_Exercise brief_. The data below calls for an exact copy.

_Data shown_.
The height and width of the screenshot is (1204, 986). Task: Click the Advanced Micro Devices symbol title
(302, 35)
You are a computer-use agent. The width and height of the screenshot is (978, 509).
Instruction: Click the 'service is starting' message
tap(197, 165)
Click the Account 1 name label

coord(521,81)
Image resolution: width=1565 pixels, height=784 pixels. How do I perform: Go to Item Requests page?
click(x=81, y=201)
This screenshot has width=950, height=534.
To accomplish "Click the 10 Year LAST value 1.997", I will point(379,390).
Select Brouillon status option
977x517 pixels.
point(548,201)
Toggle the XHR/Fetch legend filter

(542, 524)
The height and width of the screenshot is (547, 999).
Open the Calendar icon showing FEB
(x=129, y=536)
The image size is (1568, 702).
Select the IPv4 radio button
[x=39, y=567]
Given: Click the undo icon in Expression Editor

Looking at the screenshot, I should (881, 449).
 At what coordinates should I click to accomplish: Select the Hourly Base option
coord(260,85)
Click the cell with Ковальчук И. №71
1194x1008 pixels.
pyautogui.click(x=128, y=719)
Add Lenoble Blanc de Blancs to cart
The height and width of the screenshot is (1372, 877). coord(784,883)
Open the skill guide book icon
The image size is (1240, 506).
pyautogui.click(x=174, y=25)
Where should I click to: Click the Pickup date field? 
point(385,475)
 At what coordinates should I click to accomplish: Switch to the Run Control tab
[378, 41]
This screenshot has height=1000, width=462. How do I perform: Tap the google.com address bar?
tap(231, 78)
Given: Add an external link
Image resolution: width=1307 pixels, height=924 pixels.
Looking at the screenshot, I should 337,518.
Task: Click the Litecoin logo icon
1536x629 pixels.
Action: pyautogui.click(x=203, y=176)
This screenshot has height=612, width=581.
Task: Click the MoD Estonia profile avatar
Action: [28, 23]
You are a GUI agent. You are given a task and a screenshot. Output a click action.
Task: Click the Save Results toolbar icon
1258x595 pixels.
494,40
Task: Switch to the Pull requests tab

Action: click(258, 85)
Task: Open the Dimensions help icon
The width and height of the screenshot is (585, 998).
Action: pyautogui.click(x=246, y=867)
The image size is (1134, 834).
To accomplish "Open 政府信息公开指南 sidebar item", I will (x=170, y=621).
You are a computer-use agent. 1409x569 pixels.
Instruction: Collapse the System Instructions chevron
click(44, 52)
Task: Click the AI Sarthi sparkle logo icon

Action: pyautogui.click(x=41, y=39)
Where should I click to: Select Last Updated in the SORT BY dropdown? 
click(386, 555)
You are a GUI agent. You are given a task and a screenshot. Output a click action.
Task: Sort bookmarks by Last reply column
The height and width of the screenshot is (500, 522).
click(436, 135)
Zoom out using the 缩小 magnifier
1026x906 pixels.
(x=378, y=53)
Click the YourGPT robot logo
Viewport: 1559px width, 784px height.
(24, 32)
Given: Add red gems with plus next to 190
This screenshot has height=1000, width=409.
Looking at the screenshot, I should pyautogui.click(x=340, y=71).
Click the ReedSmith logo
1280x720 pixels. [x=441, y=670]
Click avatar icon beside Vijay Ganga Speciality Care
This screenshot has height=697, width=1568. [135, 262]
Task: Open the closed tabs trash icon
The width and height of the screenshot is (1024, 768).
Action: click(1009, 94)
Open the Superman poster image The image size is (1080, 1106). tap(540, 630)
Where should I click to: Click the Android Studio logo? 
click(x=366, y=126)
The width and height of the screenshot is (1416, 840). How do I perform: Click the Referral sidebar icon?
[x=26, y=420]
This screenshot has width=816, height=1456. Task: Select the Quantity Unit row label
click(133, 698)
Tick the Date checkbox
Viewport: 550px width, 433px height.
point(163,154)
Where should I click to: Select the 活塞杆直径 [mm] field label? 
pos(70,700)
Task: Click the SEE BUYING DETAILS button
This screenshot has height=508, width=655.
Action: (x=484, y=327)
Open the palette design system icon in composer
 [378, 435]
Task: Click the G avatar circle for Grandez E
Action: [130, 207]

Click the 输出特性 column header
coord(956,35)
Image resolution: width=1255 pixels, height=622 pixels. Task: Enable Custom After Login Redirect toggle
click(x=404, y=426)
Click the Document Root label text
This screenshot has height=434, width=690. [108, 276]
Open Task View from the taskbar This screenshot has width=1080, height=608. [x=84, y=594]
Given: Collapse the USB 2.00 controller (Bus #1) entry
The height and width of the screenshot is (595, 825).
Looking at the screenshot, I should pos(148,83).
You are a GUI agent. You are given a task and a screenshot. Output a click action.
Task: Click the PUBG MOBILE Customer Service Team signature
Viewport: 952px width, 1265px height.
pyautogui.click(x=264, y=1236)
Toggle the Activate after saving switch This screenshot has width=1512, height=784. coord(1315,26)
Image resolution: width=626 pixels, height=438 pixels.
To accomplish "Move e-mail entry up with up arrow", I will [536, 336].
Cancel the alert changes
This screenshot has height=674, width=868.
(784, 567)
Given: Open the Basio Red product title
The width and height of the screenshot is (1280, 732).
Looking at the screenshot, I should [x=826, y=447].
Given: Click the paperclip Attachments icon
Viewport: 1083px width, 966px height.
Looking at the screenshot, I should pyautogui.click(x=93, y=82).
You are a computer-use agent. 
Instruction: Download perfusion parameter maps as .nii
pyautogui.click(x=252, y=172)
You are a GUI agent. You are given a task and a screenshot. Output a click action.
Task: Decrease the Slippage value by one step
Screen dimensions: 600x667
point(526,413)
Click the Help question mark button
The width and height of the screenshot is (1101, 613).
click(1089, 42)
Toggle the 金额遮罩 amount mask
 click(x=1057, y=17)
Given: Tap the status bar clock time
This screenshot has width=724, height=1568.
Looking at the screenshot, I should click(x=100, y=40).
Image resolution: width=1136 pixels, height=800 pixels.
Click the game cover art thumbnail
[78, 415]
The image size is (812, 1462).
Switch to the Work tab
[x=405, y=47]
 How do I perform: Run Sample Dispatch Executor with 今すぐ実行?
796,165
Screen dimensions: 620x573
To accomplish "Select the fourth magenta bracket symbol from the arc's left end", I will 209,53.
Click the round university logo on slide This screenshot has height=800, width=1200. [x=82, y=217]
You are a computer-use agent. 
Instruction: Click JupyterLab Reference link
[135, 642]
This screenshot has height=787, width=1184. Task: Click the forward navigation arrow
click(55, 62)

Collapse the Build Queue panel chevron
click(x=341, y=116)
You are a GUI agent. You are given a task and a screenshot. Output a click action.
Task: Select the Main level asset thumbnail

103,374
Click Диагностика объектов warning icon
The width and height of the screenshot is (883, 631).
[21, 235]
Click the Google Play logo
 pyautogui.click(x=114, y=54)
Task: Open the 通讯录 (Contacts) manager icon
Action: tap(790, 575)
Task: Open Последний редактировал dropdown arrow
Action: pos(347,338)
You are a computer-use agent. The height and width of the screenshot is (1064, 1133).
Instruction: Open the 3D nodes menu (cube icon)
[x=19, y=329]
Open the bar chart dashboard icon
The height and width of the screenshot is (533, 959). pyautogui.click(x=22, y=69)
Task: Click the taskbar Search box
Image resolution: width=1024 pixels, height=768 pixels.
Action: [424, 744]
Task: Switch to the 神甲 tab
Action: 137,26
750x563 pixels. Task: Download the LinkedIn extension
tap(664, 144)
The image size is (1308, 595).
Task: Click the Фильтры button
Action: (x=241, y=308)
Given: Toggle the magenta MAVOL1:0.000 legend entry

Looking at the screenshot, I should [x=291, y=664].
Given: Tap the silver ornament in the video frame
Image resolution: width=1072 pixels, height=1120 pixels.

_Exercise response_.
The height and width of the screenshot is (1204, 986). Task: Click the Advanced Micro Devices symbol title
(302, 35)
You are a computer-use agent. The width and height of the screenshot is (978, 509).
Instruction: Click the 'service is starting' message
tap(197, 165)
Click the Account 1 name label

coord(521,81)
Image resolution: width=1565 pixels, height=784 pixels. How do I perform: Go to Item Requests page?
click(x=81, y=201)
This screenshot has width=950, height=534.
To accomplish "Click the 10 Year LAST value 1.997", I will point(379,390).
Select Brouillon status option
977x517 pixels.
point(548,201)
Toggle the XHR/Fetch legend filter

(542, 524)
The height and width of the screenshot is (547, 999).
Open the Calendar icon showing FEB
(x=129, y=536)
The image size is (1568, 702).
Select the IPv4 radio button
[x=39, y=567]
Given: Click the undo icon in Expression Editor

Looking at the screenshot, I should (881, 449).
 At what coordinates should I click to accomplish: Select the Hourly Base option
coord(260,85)
Click the cell with Ковальчук И. №71
1194x1008 pixels.
pyautogui.click(x=128, y=719)
Add Lenoble Blanc de Blancs to cart
The height and width of the screenshot is (1372, 877). coord(784,883)
Open the skill guide book icon
The image size is (1240, 506).
pyautogui.click(x=174, y=25)
Where should I click to: Click the Pickup date field? 
point(385,475)
 At what coordinates should I click to accomplish: Switch to the Run Control tab
[378, 41]
This screenshot has height=1000, width=462. How do I perform: Tap the google.com address bar?
tap(231, 78)
Given: Add an external link
Image resolution: width=1307 pixels, height=924 pixels.
Looking at the screenshot, I should 337,518.
Task: Click the Litecoin logo icon
1536x629 pixels.
Action: pyautogui.click(x=203, y=176)
This screenshot has height=612, width=581.
Task: Click the MoD Estonia profile avatar
Action: [28, 23]
You are a GUI agent. You are given a task and a screenshot. Output a click action.
Task: Click the Save Results toolbar icon
1258x595 pixels.
494,40
Task: Switch to the Pull requests tab

Action: click(258, 85)
Task: Open the Dimensions help icon
The width and height of the screenshot is (585, 998).
Action: pyautogui.click(x=246, y=867)
The image size is (1134, 834).
To accomplish "Open 政府信息公开指南 sidebar item", I will (x=170, y=621).
You are a computer-use agent. 1409x569 pixels.
Instruction: Collapse the System Instructions chevron
click(44, 52)
Task: Click the AI Sarthi sparkle logo icon

Action: pyautogui.click(x=41, y=39)
Where should I click to: Select Last Updated in the SORT BY dropdown? 
click(386, 555)
You are a GUI agent. You are given a task and a screenshot. Output a click action.
Task: Sort bookmarks by Last reply column
The height and width of the screenshot is (500, 522).
click(436, 135)
Zoom out using the 缩小 magnifier
1026x906 pixels.
(x=378, y=53)
Click the YourGPT robot logo
Viewport: 1559px width, 784px height.
(24, 32)
Given: Add red gems with plus next to 190
This screenshot has height=1000, width=409.
Looking at the screenshot, I should pyautogui.click(x=340, y=71).
Click the ReedSmith logo
1280x720 pixels. [x=441, y=670]
Click avatar icon beside Vijay Ganga Speciality Care
This screenshot has height=697, width=1568. [135, 262]
Task: Open the closed tabs trash icon
The width and height of the screenshot is (1024, 768).
Action: click(1009, 94)
Open the Superman poster image The image size is (1080, 1106). tap(540, 630)
Where should I click to: Click the Android Studio logo? 
click(x=366, y=126)
The width and height of the screenshot is (1416, 840). How do I perform: Click the Referral sidebar icon?
[x=26, y=420]
This screenshot has width=816, height=1456. Task: Select the Quantity Unit row label
click(133, 698)
Tick the Date checkbox
Viewport: 550px width, 433px height.
point(163,154)
Where should I click to: Select the 活塞杆直径 [mm] field label? 
pos(70,700)
Task: Click the SEE BUYING DETAILS button
This screenshot has height=508, width=655.
Action: (x=484, y=327)
Open the palette design system icon in composer
 [378, 435]
Task: Click the G avatar circle for Grandez E
Action: [130, 207]

Click the 输出特性 column header
coord(956,35)
Image resolution: width=1255 pixels, height=622 pixels. Task: Enable Custom After Login Redirect toggle
click(x=404, y=426)
Click the Document Root label text
This screenshot has height=434, width=690. [108, 276]
Open Task View from the taskbar This screenshot has width=1080, height=608. [x=84, y=594]
Given: Collapse the USB 2.00 controller (Bus #1) entry
The height and width of the screenshot is (595, 825).
Looking at the screenshot, I should pos(148,83).
You are a GUI agent. You are given a task and a screenshot. Output a click action.
Task: Click the PUBG MOBILE Customer Service Team signature
Viewport: 952px width, 1265px height.
pyautogui.click(x=264, y=1236)
Toggle the Activate after saving switch This screenshot has width=1512, height=784. coord(1315,26)
Image resolution: width=626 pixels, height=438 pixels.
To accomplish "Move e-mail entry up with up arrow", I will [536, 336].
Cancel the alert changes
This screenshot has height=674, width=868.
(784, 567)
Given: Open the Basio Red product title
The width and height of the screenshot is (1280, 732).
Looking at the screenshot, I should [x=826, y=447].
Given: Click the paperclip Attachments icon
Viewport: 1083px width, 966px height.
Looking at the screenshot, I should pyautogui.click(x=93, y=82).
You are a computer-use agent. 
Instruction: Download perfusion parameter maps as .nii
pyautogui.click(x=252, y=172)
You are a GUI agent. You are given a task and a screenshot. Output a click action.
Task: Decrease the Slippage value by one step
Screen dimensions: 600x667
point(526,413)
Click the Help question mark button
The width and height of the screenshot is (1101, 613).
click(1089, 42)
Toggle the 金额遮罩 amount mask
 click(x=1057, y=17)
Given: Tap the status bar clock time
This screenshot has width=724, height=1568.
Looking at the screenshot, I should click(x=100, y=40).
Image resolution: width=1136 pixels, height=800 pixels.
Click the game cover art thumbnail
[78, 415]
The image size is (812, 1462).
Switch to the Work tab
[x=405, y=47]
 How do I perform: Run Sample Dispatch Executor with 今すぐ実行?
796,165
Screen dimensions: 620x573
To accomplish "Select the fourth magenta bracket symbol from the arc's left end", I will 209,53.
Click the round university logo on slide This screenshot has height=800, width=1200. [x=82, y=217]
You are a computer-use agent. 
Instruction: Click JupyterLab Reference link
[135, 642]
This screenshot has height=787, width=1184. Task: Click the forward navigation arrow
click(55, 62)

Collapse the Build Queue panel chevron
click(x=341, y=116)
You are a GUI agent. You are given a task and a screenshot. Output a click action.
Task: Select the Main level asset thumbnail

103,374
Click Диагностика объектов warning icon
The width and height of the screenshot is (883, 631).
[21, 235]
Click the Google Play logo
 pyautogui.click(x=114, y=54)
Task: Open the 通讯录 (Contacts) manager icon
Action: tap(790, 575)
Task: Open Последний редактировал dropdown arrow
Action: pos(347,338)
You are a computer-use agent. The height and width of the screenshot is (1064, 1133).
Instruction: Open the 3D nodes menu (cube icon)
[x=19, y=329]
Open the bar chart dashboard icon
The height and width of the screenshot is (533, 959). pyautogui.click(x=22, y=69)
Task: Click the taskbar Search box
Image resolution: width=1024 pixels, height=768 pixels.
Action: [424, 744]
Task: Switch to the 神甲 tab
Action: 137,26
750x563 pixels. Task: Download the LinkedIn extension
tap(664, 144)
The image size is (1308, 595).
Task: Click the Фильтры button
Action: (x=241, y=308)
Given: Toggle the magenta MAVOL1:0.000 legend entry

Looking at the screenshot, I should [x=291, y=664].
Given: Tap the silver ornament in the video frame
Image resolution: width=1072 pixels, height=1120 pixels.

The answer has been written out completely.